Saturday, May 30, 2015

Austin Sky


                     
I wasn’t going to stay in Austin long.

More than enough memories here of a decades past, between childhood and growing up.
But my friends were out drinking at a roadhouse bar just north of the Austin City limits before the conference I’d flown out for.



“Do you have family here?” they asked at dinner at Opal Divine’s, over tortilla soup and Shiners.
“Not anymore,” I explained. “Buried dad last year. But my family’s been here for ages. Great Grand mom in Bastrop, lost to fires a few years ago.  I can get stuck here.  Find myself lost driving to Mexico with a six pack of beer." 

I was only going to stay for the conference. And then get back to beloved Brooklyn.

But then I looked at the sky.  The warm night, the trees, the breeze, and the summer heat, sitting out for hours, where I’d sat for thousands of nights.

On the way to the elevator, hadn’t thought of Dad and everyone else from here, from those years.
But then I looked at the sprawling, open hot Austin sky, where we’d all and had a feeling I’d been here before, driven, stopped, just been.

A trip down from Dallas in summer 1989, when I had no money, and everyone took care of me, telling me they did not care.   I was welcome.  They were glad I’d come.  We floated down the brazos, shared a shower, and talked all the way back to Dallas, feeling a part of everything, the sky, the road, the music, the ruins the ages.  We were part of everything. The sky was us and we it, created illusions, hallucinations, a mirage in the distance, oil disappearing in the distance, just as we get close to it. Now, I can never touch it.  But I’ve been chasing it.  And it keeps reminding me that it will never really go away. 

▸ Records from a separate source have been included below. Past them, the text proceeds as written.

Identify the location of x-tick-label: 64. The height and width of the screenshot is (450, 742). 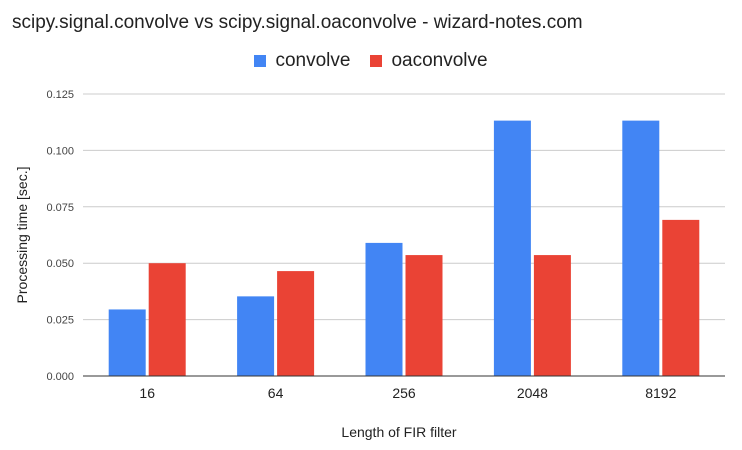
(276, 393).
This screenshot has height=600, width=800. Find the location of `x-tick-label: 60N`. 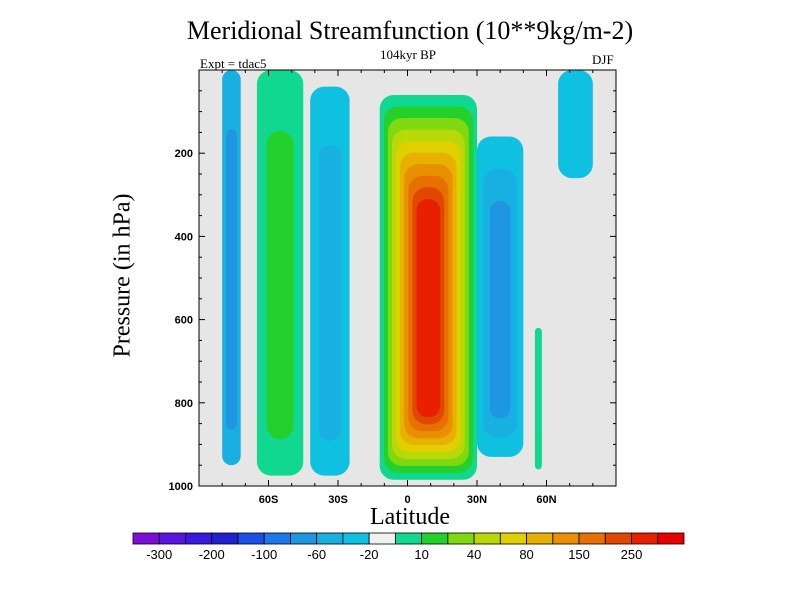

x-tick-label: 60N is located at coordinates (546, 500).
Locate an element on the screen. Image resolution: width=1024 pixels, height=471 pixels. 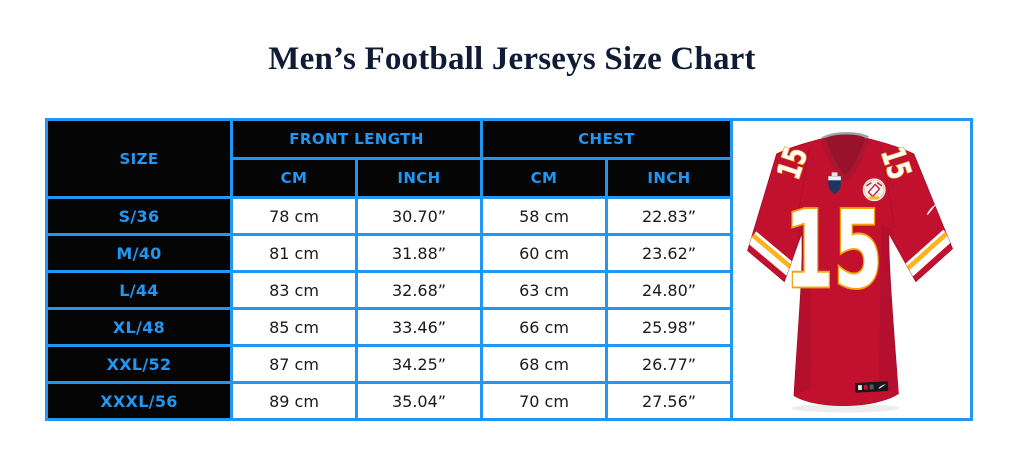
size-label: XL/48 is located at coordinates (139, 327).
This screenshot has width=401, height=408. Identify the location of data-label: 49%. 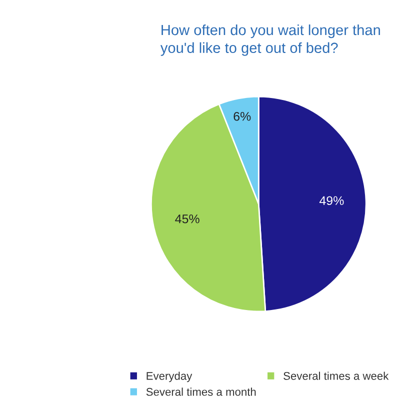
(332, 201).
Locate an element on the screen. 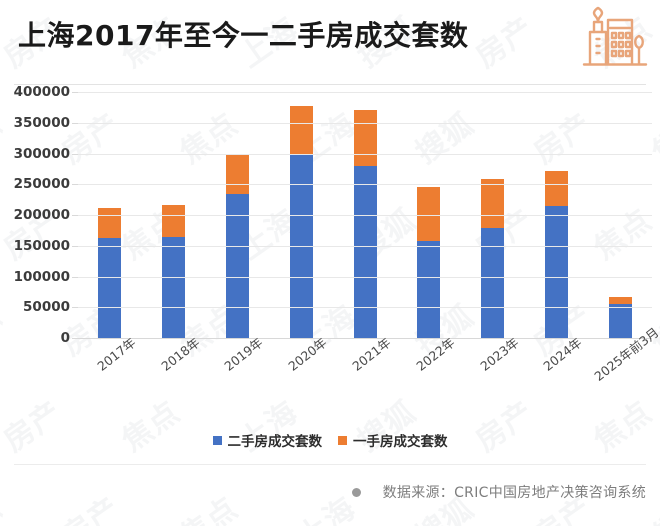 The width and height of the screenshot is (660, 526). y-axis-tick-label: 400000 is located at coordinates (42, 92).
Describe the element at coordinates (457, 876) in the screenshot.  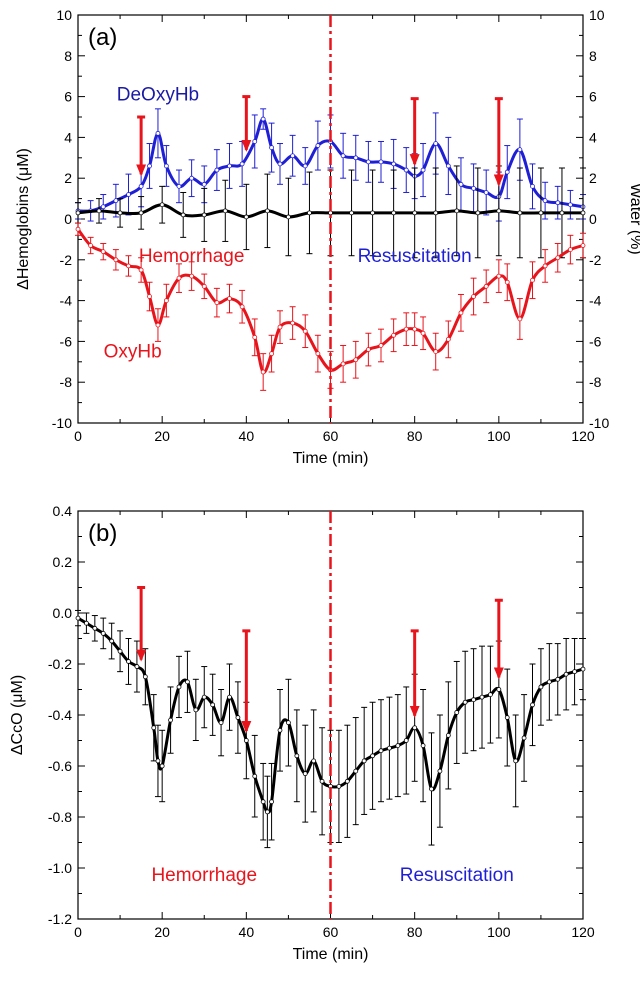
I see `annotation: Resuscitation` at that location.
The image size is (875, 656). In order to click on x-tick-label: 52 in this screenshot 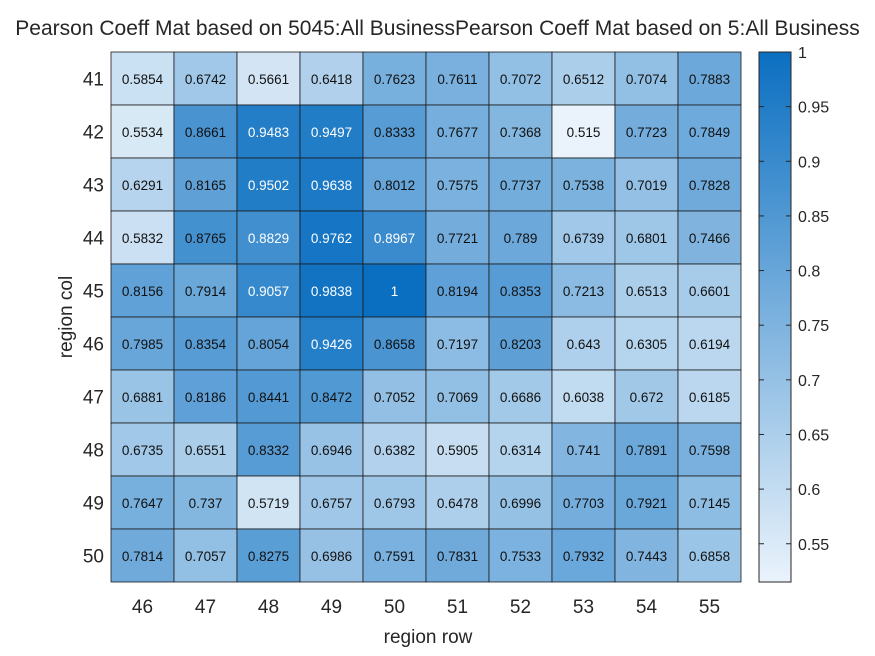, I will do `click(520, 608)`.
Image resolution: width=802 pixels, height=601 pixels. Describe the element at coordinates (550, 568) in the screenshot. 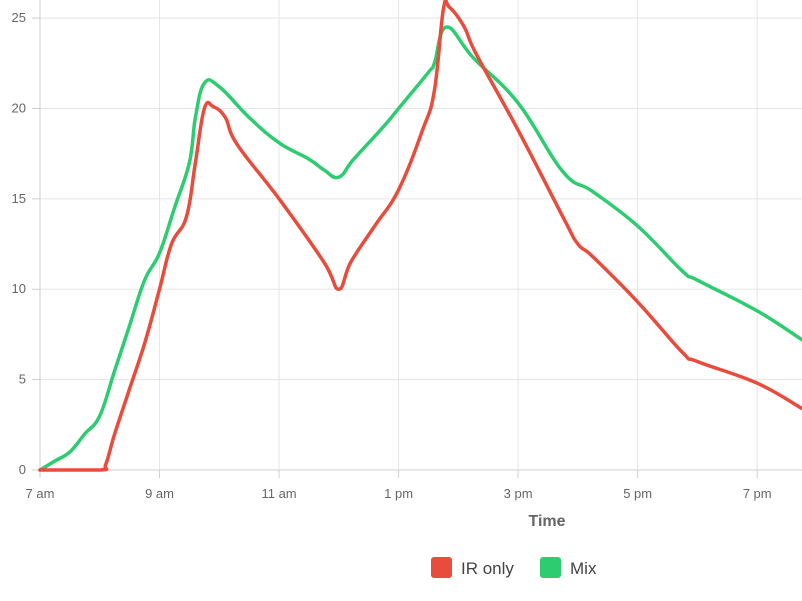

I see `legend-swatch-mix` at that location.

But for a moment, we were of it, it was of us, our colors shone and we reflected, in the Dallas skyline, talking and recalling and being.

Drove back and forth and back and forth, saying goodbye, back out west, to South by Southwest for Spring break, and back through the gulf coast, a dingy hotel in Nola, hot on the Mississippi Sound, and back up the Palisades.

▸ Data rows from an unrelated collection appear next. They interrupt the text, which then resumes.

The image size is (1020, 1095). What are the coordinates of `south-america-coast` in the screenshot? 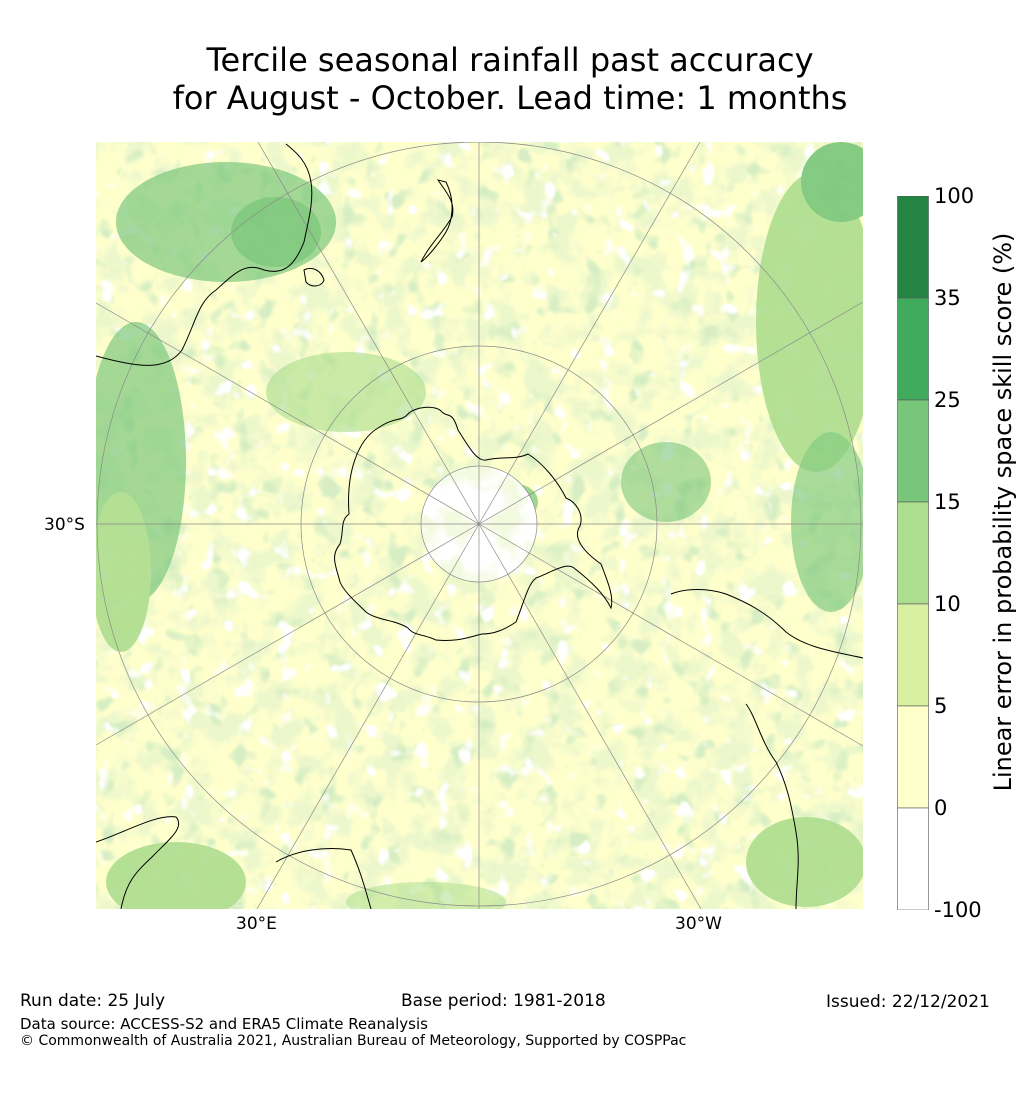 It's located at (766, 624).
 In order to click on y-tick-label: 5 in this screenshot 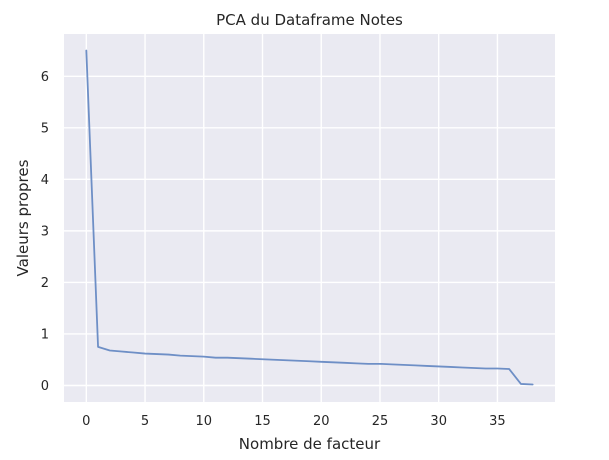, I will do `click(45, 128)`.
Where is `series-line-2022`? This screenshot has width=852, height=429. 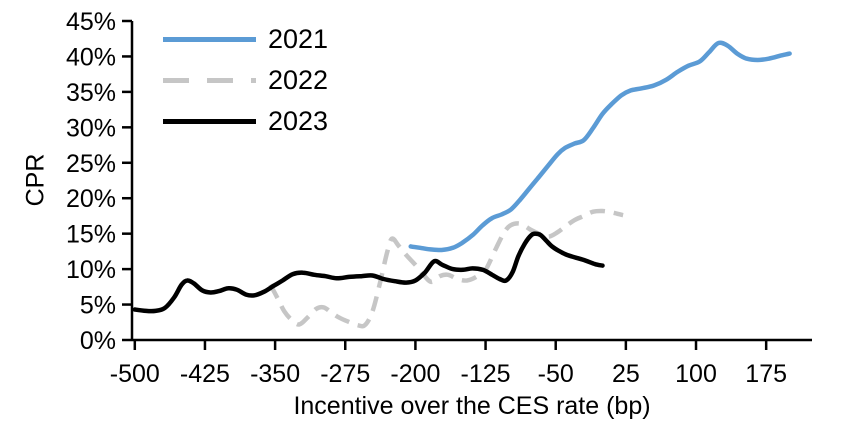 series-line-2022 is located at coordinates (446, 268).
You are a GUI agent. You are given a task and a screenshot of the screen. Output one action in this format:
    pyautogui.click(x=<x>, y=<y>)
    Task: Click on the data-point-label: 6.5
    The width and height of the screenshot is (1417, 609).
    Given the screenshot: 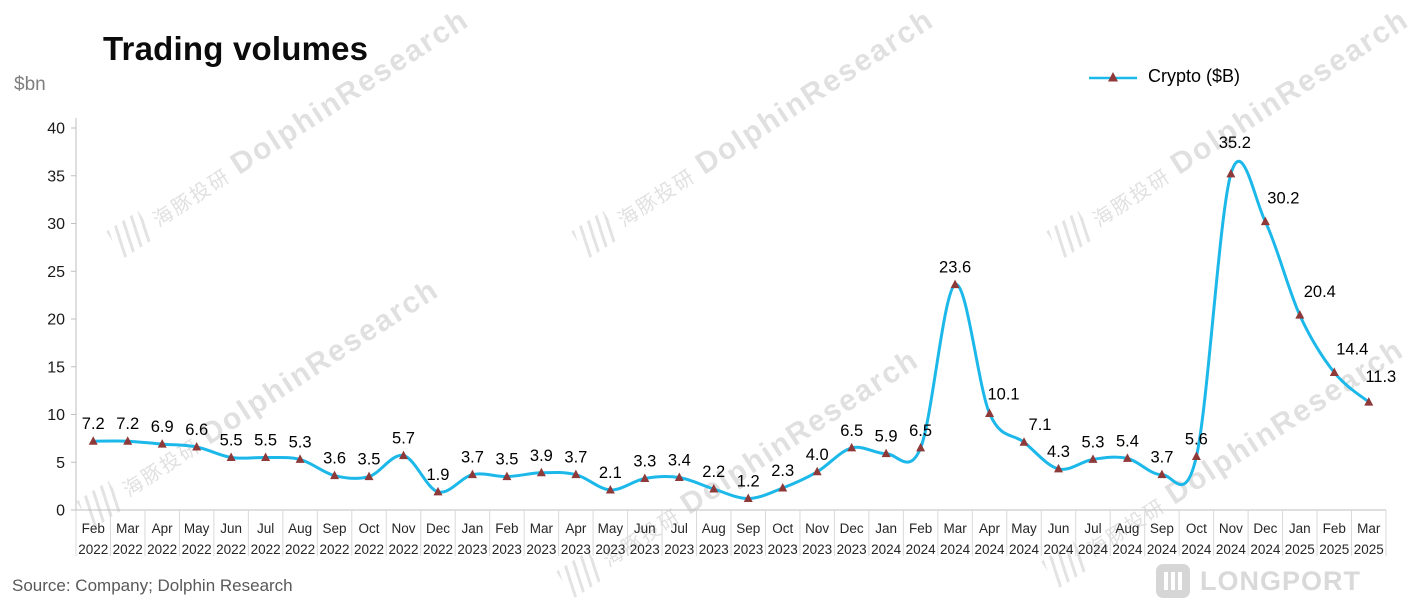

And back and forth, one more trip back in 1991, to say dance, drink beer, share, and say goodbye before a trip to Italy, even if we didn’t want to remember how much had happened since that first trip in 1989, driving in the country and laughing and dancing through a thousand shows, still kids at the cusp of something between youth and adulthood, between the city and the country, whirling across the state, back and forth to South by Southwest, shows in Ft Worth, back to Austin summers.   And then it was over, a chapter was closing, that part of our life like a mirage, disappearing in the distance.

And then it was over, never to get back.

“Lets stay together” played on the tape machine as I looked at the Austin sky leaving the city in the distance, off to Italy, Germany, California, Los Angeles, Joshua Tree, San Francisco, and another other life, extending from Chicago back to Yonkers.  We were not staying together. 

“You’re childhood is over.  Your childhood is gone,” Robin Hitchock reminded me as I drove around San Francisco years later, going to see Johnny Cash at the Great American music hall, finding another city, another life, seeing Robin play, dancing to hip hop, while Don Cherry played, merging jazz and world beats, to a different chapter of what would be, away from that Austin sky. I never really wanted to go back.

Dad wasn’ t there to visit me this time in Austin. Last summer his ashes found their way back into the forests here, through the Bayou, outside of preservation hall, and a taco stand outside of Houston, escaping the highway off road forever.  Not here to meet me at the conference to meet up for a drive to and from, New Orleans, or Mexico, or San Antonio, or Dallas, or Castroville, as we’d done so many thousands of times before.  Only notes I found in the back of an old book I carried  from an old conversation on the way to New Orleans about Matthew, the book of luke, beatitudes in  healthier days, now long past, rarely to return.  After that, on every trip he got weaker until he could not leave the house.   This time, he was with me on the road, in  the Austin sky.

When I look at it, it reminds me my life has held many things, many gifts, many friends, and my family, a great grandmother who lived 99 years, originating from here, bearing her three sons, and then my life, and those wandering adventures that are gone, disappearing memories, mirages, appearing and reappearing in the distance on the hot Texas road.


I wasn’t going to stay for long. Too many memories here, in the Texas sky.